DOKUMEN SUMBER:

● ● ●

BeritaVictor Yeimo Tak Pernah Terlibat dalam Aksi Anti Rasisme 29 Agustus 2019

Victor Yeimo Tak Pernah Terlibat dalam Aksi Anti Rasisme 29 Agustus 2019

NABIRE, SUARAPAPUA.com — Kecuali aksi massa memprotes rasisme di halaman kantor Gubernur Papua, 19 Agustus 2019, Victor Yeimo tak pernah terlibat dalam aksi lanjutan 29 Agustus 2019 yang berakhir rusuh di Kota Jayapura.

Juru bicara internasional Komite Nasional Papua Barat (KNPB) yang tengah ditahan di Rutan Brimob Papua setelah dipindahkan dari Rutan Polda Papua sebagai tersangka makar menyampaikan pembelaan diri atas tuduhan Kepolisian Republik Indonesia melalui Polda Papua.

Ketika dijumpai John NR Gobai, ketua Fraksi Otonomi Khusus DPRP dan Pdt. Nicolaus Degei, anggota Majelis Rakyat Papua (MRP) di Rutan Brimob Papua, Selasa (18/5/2021), Yeimo menceritakan kejadian sebenarnya dalam dua kali aksi anti rasisme yang dilakukan rakyat Papua menanggapi insiden ujaran kebencian rasis di Surabaya, Jawa Timur, 15-17 Agustus 2019.

● ● ●

TUGAS A:
Terjemahkan kalimat dari dokumen sumber ini ke dalam bahasa Inggris: "Juru bicara internasional Komite Nasional Papua Barat (KNPB) yang tengah ditahan di Rutan Brimob Papua setelah dipindahkan dari Rutan Polda Papua sebagai tersangka makar menyampaikan pembelaan diri atas tuduhan Kepolisian Republik Indonesia melalui Polda Papua."
Data berikut sama sekali tidak berkaitan dengan dokumen sumber.

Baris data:
● ● ●

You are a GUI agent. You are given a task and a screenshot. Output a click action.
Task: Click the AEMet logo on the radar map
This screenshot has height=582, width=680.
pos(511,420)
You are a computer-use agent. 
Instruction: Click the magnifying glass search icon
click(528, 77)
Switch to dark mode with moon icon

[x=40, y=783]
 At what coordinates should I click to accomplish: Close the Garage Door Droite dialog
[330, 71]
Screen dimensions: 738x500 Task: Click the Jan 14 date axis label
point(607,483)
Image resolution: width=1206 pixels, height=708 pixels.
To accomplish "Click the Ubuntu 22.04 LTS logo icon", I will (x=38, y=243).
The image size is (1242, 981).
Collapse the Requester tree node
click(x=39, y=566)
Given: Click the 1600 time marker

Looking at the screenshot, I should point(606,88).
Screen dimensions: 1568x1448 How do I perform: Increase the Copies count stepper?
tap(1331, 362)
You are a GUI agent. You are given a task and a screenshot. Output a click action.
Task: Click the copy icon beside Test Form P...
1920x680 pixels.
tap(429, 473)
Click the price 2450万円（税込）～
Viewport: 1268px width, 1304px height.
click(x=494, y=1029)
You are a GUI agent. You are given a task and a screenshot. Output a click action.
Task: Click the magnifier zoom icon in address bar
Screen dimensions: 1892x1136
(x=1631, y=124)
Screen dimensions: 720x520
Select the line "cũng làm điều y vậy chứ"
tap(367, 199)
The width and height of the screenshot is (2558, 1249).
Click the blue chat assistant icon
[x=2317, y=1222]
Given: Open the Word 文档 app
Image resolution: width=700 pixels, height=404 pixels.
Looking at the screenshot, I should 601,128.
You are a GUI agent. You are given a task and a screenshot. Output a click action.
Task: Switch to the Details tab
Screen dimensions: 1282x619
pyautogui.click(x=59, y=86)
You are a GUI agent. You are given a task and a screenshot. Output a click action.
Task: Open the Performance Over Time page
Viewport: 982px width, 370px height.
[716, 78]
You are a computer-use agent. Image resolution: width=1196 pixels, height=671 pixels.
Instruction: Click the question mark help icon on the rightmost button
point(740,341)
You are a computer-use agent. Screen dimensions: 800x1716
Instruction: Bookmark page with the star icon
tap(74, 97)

● ● ●

TUGAS B:
Tuliskan kembali baris data mulai dari baris pertama data hingga baris yang memuat "Looking at the screenshot, I should 601,128.", dengan mengganti "GUI agent" menjadi "GUI assistant" tanpa mengubah bagian lain. Berikan hanya baris-baris tersebut.

JAWABAN TERTULIS A:
The international spokesperson of the West Papua National Committee (KNPB), who is being held at the Papua Mobile Brigade Detention Center after being transferred from the Papua Regional Police Detention Center as a treason suspect, presented a defense against the accusations of the Indonesian National Police through the Papua Regional Police.

JAWABAN TERTULIS B:
You are a GUI assistant. You are given a task and a screenshot. Output a click action.
Task: Click the AEMet logo on the radar map
This screenshot has height=582, width=680.
pos(511,420)
You are a computer-use agent. 
Instruction: Click the magnifying glass search icon
click(528, 77)
Switch to dark mode with moon icon

[x=40, y=783]
 At what coordinates should I click to accomplish: Close the Garage Door Droite dialog
[330, 71]
Screen dimensions: 738x500 Task: Click the Jan 14 date axis label
point(607,483)
Image resolution: width=1206 pixels, height=708 pixels.
To accomplish "Click the Ubuntu 22.04 LTS logo icon", I will (x=38, y=243).
The image size is (1242, 981).
Collapse the Requester tree node
click(x=39, y=566)
Given: Click the 1600 time marker

Looking at the screenshot, I should point(606,88).
Screen dimensions: 1568x1448 How do I perform: Increase the Copies count stepper?
tap(1331, 362)
You are a GUI assistant. You are given a task and a screenshot. Output a click action.
Task: Click the copy icon beside Test Form P...
1920x680 pixels.
tap(429, 473)
Click the price 2450万円（税込）～
Viewport: 1268px width, 1304px height.
click(x=494, y=1029)
You are a GUI assistant. You are given a task and a screenshot. Output a click action.
Task: Click the magnifier zoom icon in address bar
Screen dimensions: 1892x1136
(x=1631, y=124)
Screen dimensions: 720x520
Select the line "cũng làm điều y vậy chứ"
tap(367, 199)
The width and height of the screenshot is (2558, 1249).
Click the blue chat assistant icon
[x=2317, y=1222]
Given: Open the Word 文档 app
Image resolution: width=700 pixels, height=404 pixels.
Looking at the screenshot, I should 601,128.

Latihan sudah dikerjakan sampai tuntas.